Why this book still matters

Daniel 7 gives Jesus his favorite self-title. The vision of one like a son of man coming on the clouds to receive an everlasting kingdom is the phrase Jesus uses of himself more than any other, roughly eighty times in the Gospels. At his trial before the high priest he quotes Daniel 7:13 directly, and the room understands it as a claim to divine authority. Daniel 9's seventy weeks shapes 1st-century Jewish expectation of when the Messiah will come. The Olivet Discourse in Matthew 24 and Mark 13 quotes Daniel's 'abomination of desolation.' The book of Revelation reuses Daniel's beasts, his thrones, his timings, his angels. If you want to read the New Testament's apocalyptic seam with any traction, Daniel is the floor.

Daniel 7:13-14

I saw in the night visions, and, behold, one like the Son of man came with the clouds of heaven, and came to the Ancient of days, and they brought him near before him. And there was given him dominion, and glory, and a kingdom, that all people, nations, and languages, should serve him: his dominion is an everlasting dominion, which shall not pass away, and his kingdom that which shall not be destroyed.

~600 years

Mark 14:61-62

The high priest asks Jesus, "Art thou the Christ, the Son of the Blessed?" Jesus answers: "I am: and ye shall see the Son of man sitting on the right hand of power, and coming in the clouds of heaven." He quotes Daniel 7 directly. The high priest tears his clothes and the council condemns him for blasphemy.

Of all the titles available to him, Jesus chose 'Son of Man' and used it of himself more than any other. The phrase comes from Daniel 7. At his trial he made the link explicit, quoting the vision to the high priest. Daniel's apocalyptic image becomes the load-bearing self-claim of the Gospels.

Honest about what's debated

Three honest questions readers still ask. First, when was Daniel written? The traditional view holds the 6th century BC with Daniel himself. Most modern critical scholars hold a 2nd-century date for chapters 7-12, on the grounds that the visions describe the reign of Antiochus IV (175-164 BC) with a level of detail that reads as history written after the fact.

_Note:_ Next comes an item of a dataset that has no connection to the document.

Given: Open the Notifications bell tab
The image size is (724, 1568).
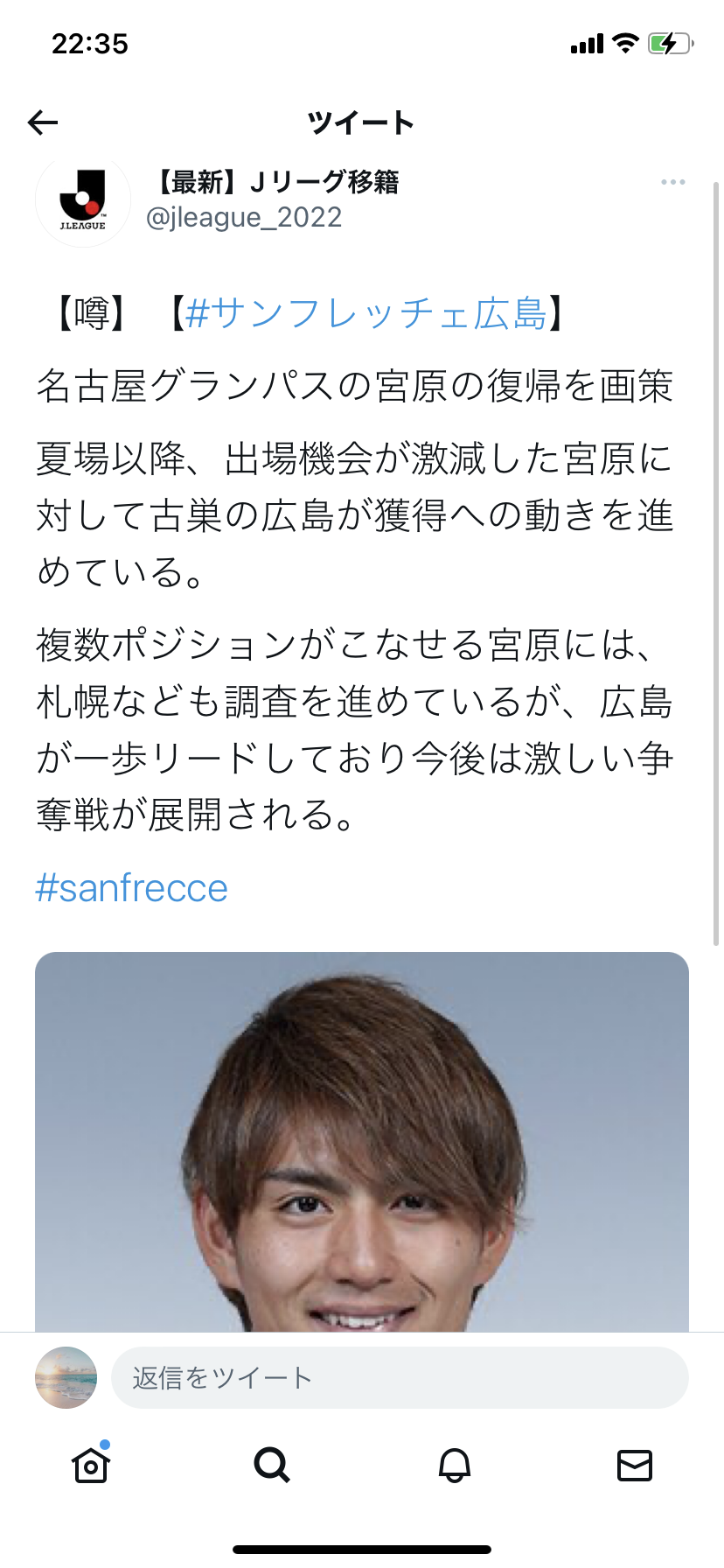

Conservative scholars reply that genuine predictive prophecy is exactly what the book claims. Second, was Belshazzar a real king? For centuries critics said no, because Babylonian king lists ended with Nabonidus. Then the Nabonidus Chronicle was discovered and confirmed Belshazzar as Nabonidus's son and coregent, ruling in Babylon while his father was away. Daniel's portrayal was right. Third, what are the four kingdoms in chapters 2 and 7? Christian tradition reads Babylon, Persia, Greece, Rome, with the fourth beast pointing toward the Roman empire of Jesus's day. Most modern scholars read Babylon, Media, Persia, Greece, with the fourth beast pointing to Antiochus.

Daniel is twelve chapters. The court tales read fast; the visions take more time and reward a second pass with an annotated text.